Sam Wallace is a British sports journalist, the Chief Football Writer at the Daily and Sunday Telegraph since 2015. In 2021, he was the recipient of the Scoop of the Year and Football Journalist of the Year at the SJA Awards, as well as the Hugh McIlvanney Sports Journalist of the Year and Sport News Story of the Year at The Press Awards.

==Early life and education==
From Stevenage, Hertfordshire Wallace graduated from Robinson College, Cambridge with a degree in English literature. The son of an English teacher at The Barclay School, Stevenage, Wallace was a schoolboy peer of professional golfer Ian Poulter. Poulter wrote in his autobiography No Limits: My autobiography that the pair would play together on the right side of their school football team with Wallace at right back and Poulter at right midfield. Wallace would write match reports of their team's matches, some of which are still on display when Poulter revisited their school in 2013. Wallace was a ball boy for the England v Brazil game in March 1990, at Wembley Stadium. England won the game 1–0 with the solitary goal from Gary Lineker.

==Career==
Wallace earned a place on the Telegraph graduate training scheme in 1999 and apart from six months at the Evening Standard as a news reporter, Wallace stayed at the Daily Telegraph for more than five years. Within that time, he worked as the paper's north-west football reporter, based in Manchester from January 2002. He agreed to join The Independent newspaper in December 2004. Wallace had worked up to become the Chief Football Correspondent for The Independent by the time he agreed to move back to the Daily Telegraph this time as Chief Football Writer, in the summer of 2015. His final articles for The Independent appearing in October 2015. Since returning to The Telegraph, Wallace has also appeared on their Total Football and Audio Football Club podcasts.

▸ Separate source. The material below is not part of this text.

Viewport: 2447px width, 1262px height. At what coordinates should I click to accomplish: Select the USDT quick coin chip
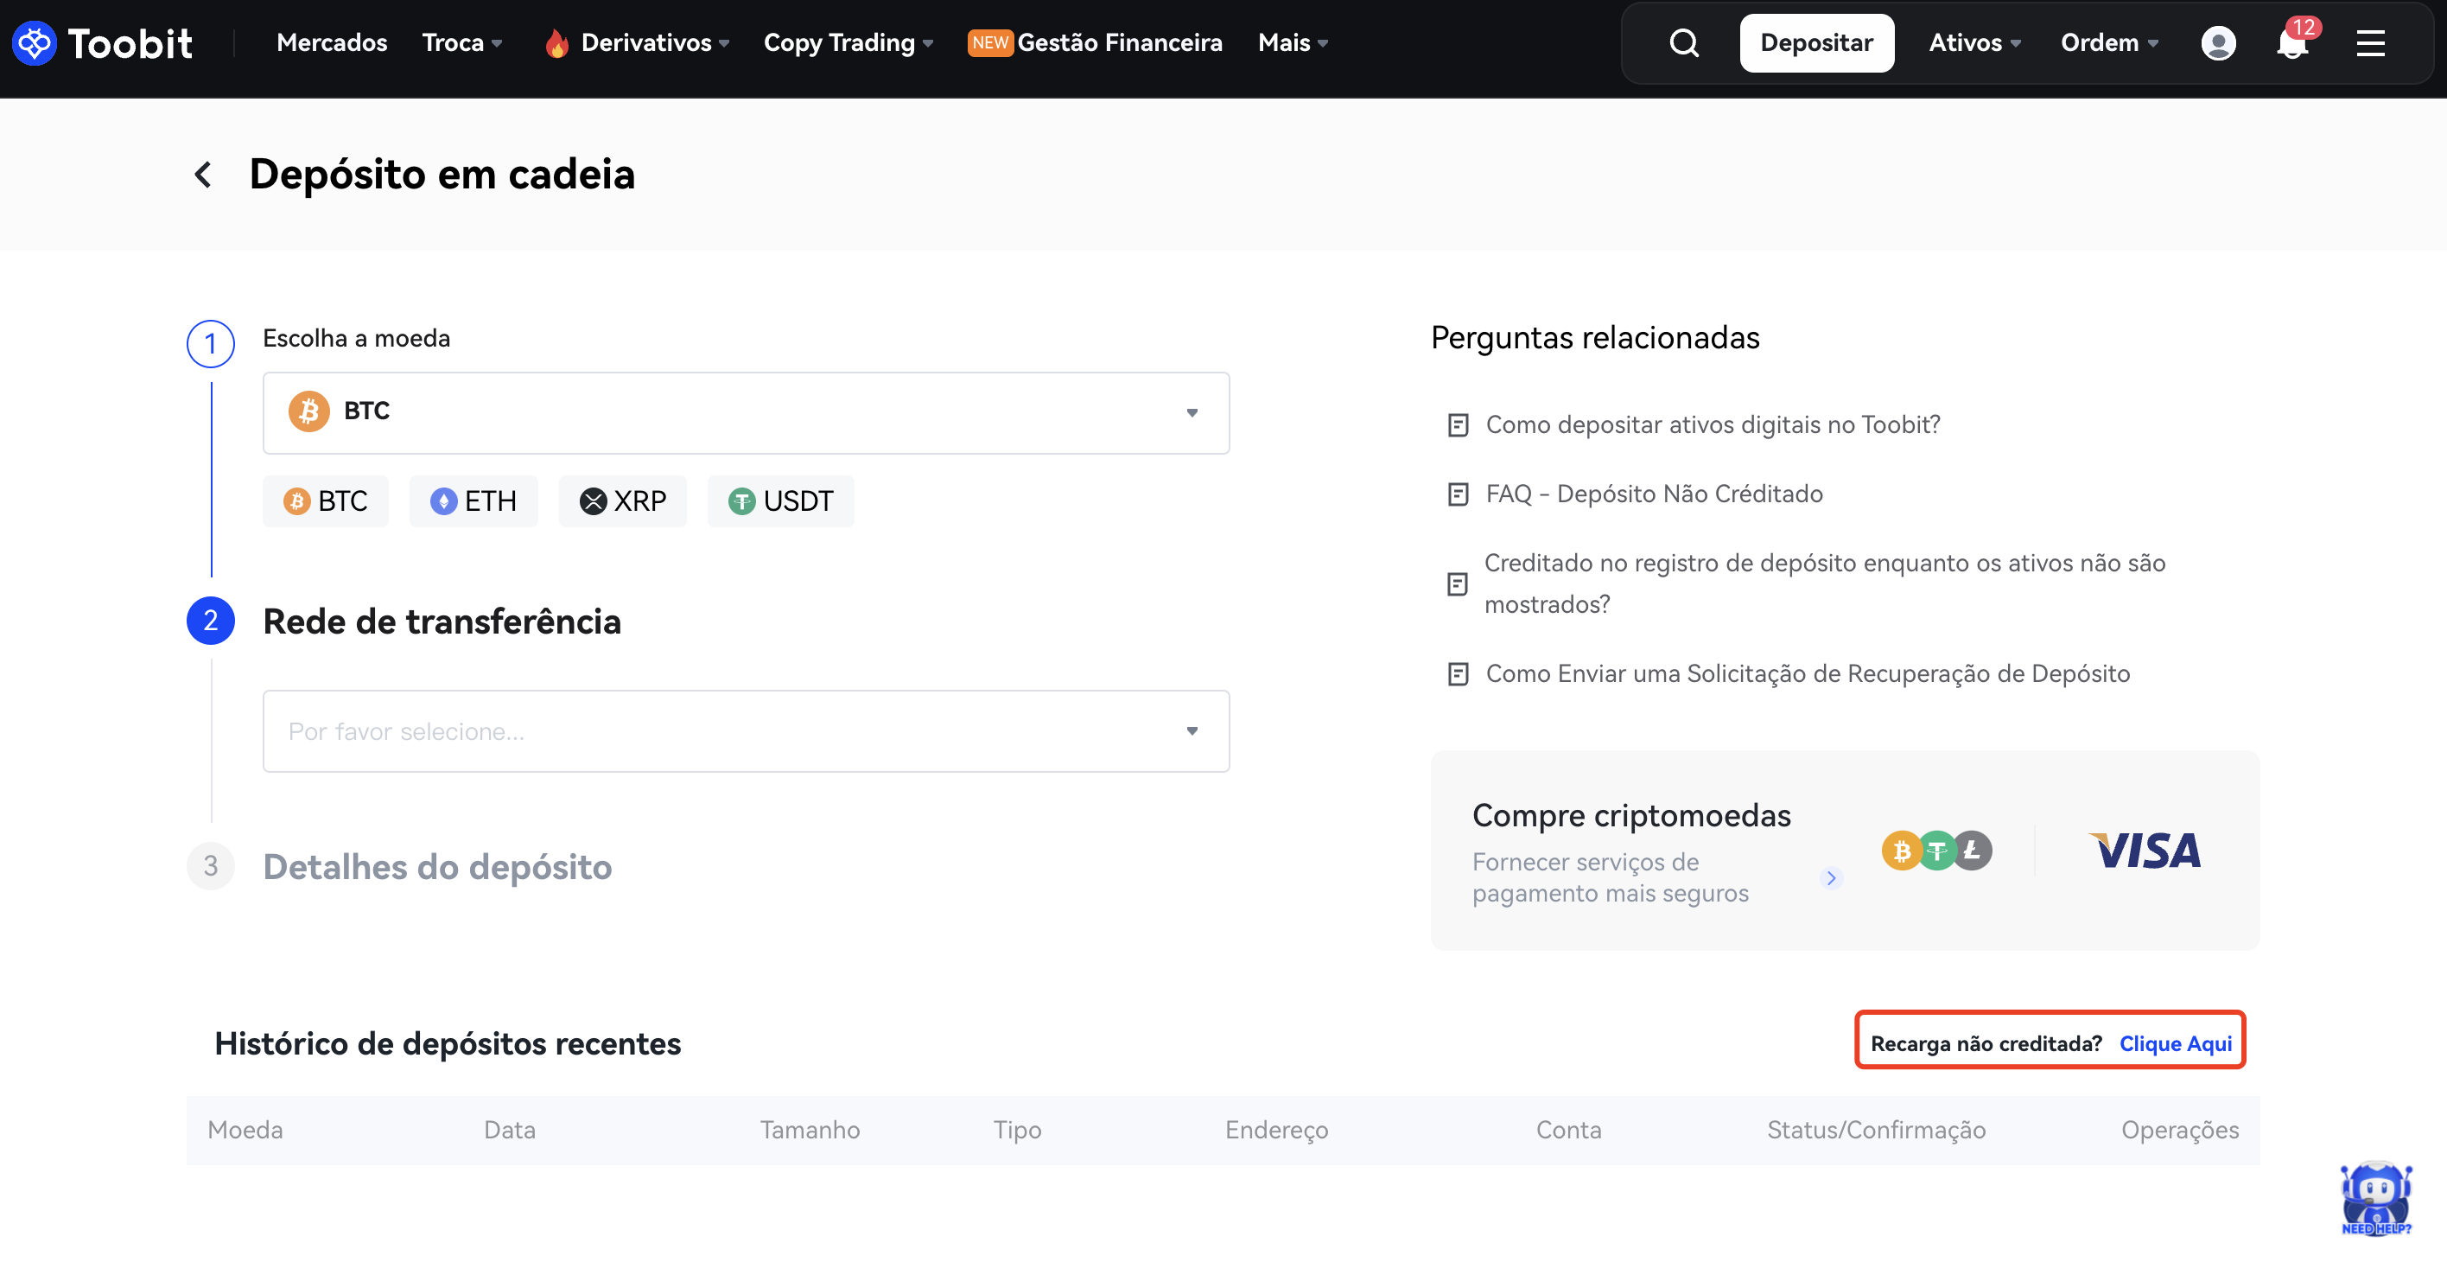(x=780, y=501)
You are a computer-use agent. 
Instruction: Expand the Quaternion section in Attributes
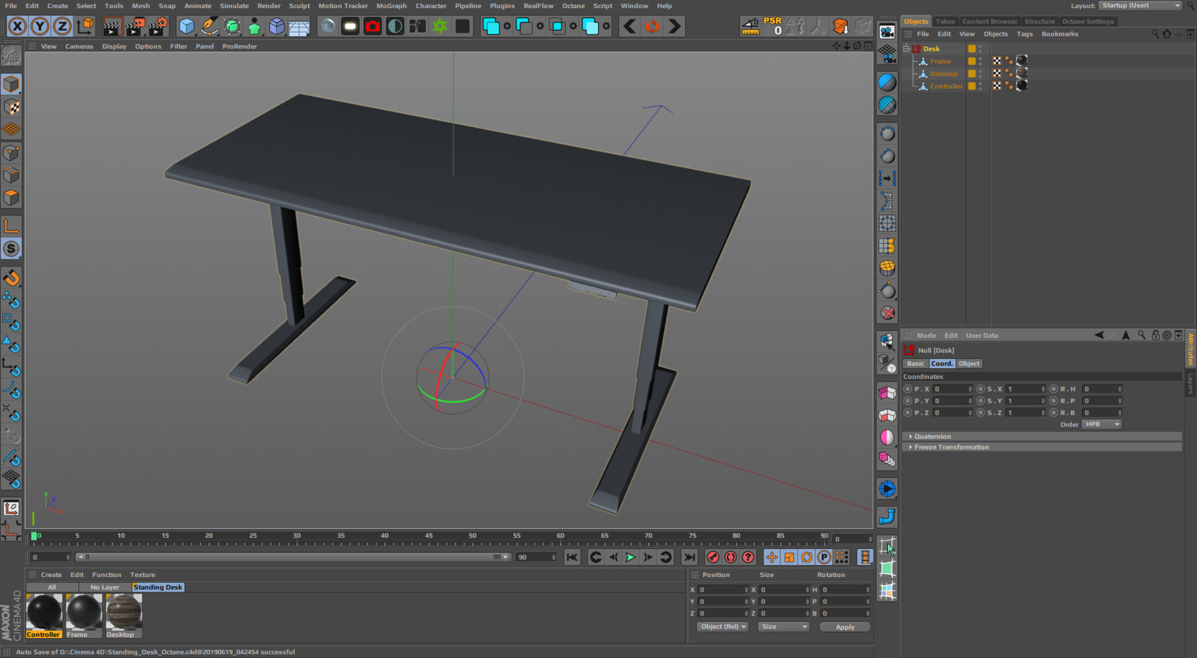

Wallace was nominated in the specialist correspondent category at the 2009 British Sports Journalism Awards. Wallace was nominated for Writer of the year at the 2014 Football Supporters Federation Awards. In 2015 he was nominated as Football Writer of the year at the Sports Journalist Awards and in 2016 he was highly commended in the football writer category. In 2018 and 2019 Wallace was nominated as Football Journalist. He received a highly commended recognition in both years. Wallace was nominated again in 2020 and earned the Bronze award. Wallace was shortlisted in the Best Writer category in the 2021 Football Supporters' Association awards.

A regular pundit on Sky Sports programme Sunday Supplement, in May 2020 a private conversation by the pundits over remote record during the COVID-19 pandemic was accidentally broadcast and included a comment by Wallace about why the singer Morrissey had been “basically cancelled”, for which presenter Geoff Shreeves had to apologise. Wallace has also appeared as a football pundit on the BBC Sport television and radio, as well as for the official podcast of London-based Premier League football club Crystal Palace F.C.

On 2 March 2021 it was announced that at the Society of Editors’ “The Press Awards” that Wallace was nominated twice, once for The Hugh McIlvanney Award for Sports Journalist of the year, and also for the Sports News Story of the year for his scoop in the Telegraph about ‘Project Big Picture’, designed by some to help the Premier League–Football League gulf.

Wallace worked with former England footballer Joe Cole on his 2025 autobiography Luxury Player. The book was nominated for Autobiography of the Year at the 2026 Sports Book Awards. He narrated the audiobook with Jason Flemyng and it was also nominated for Sports Audiobook of the Year at the awards.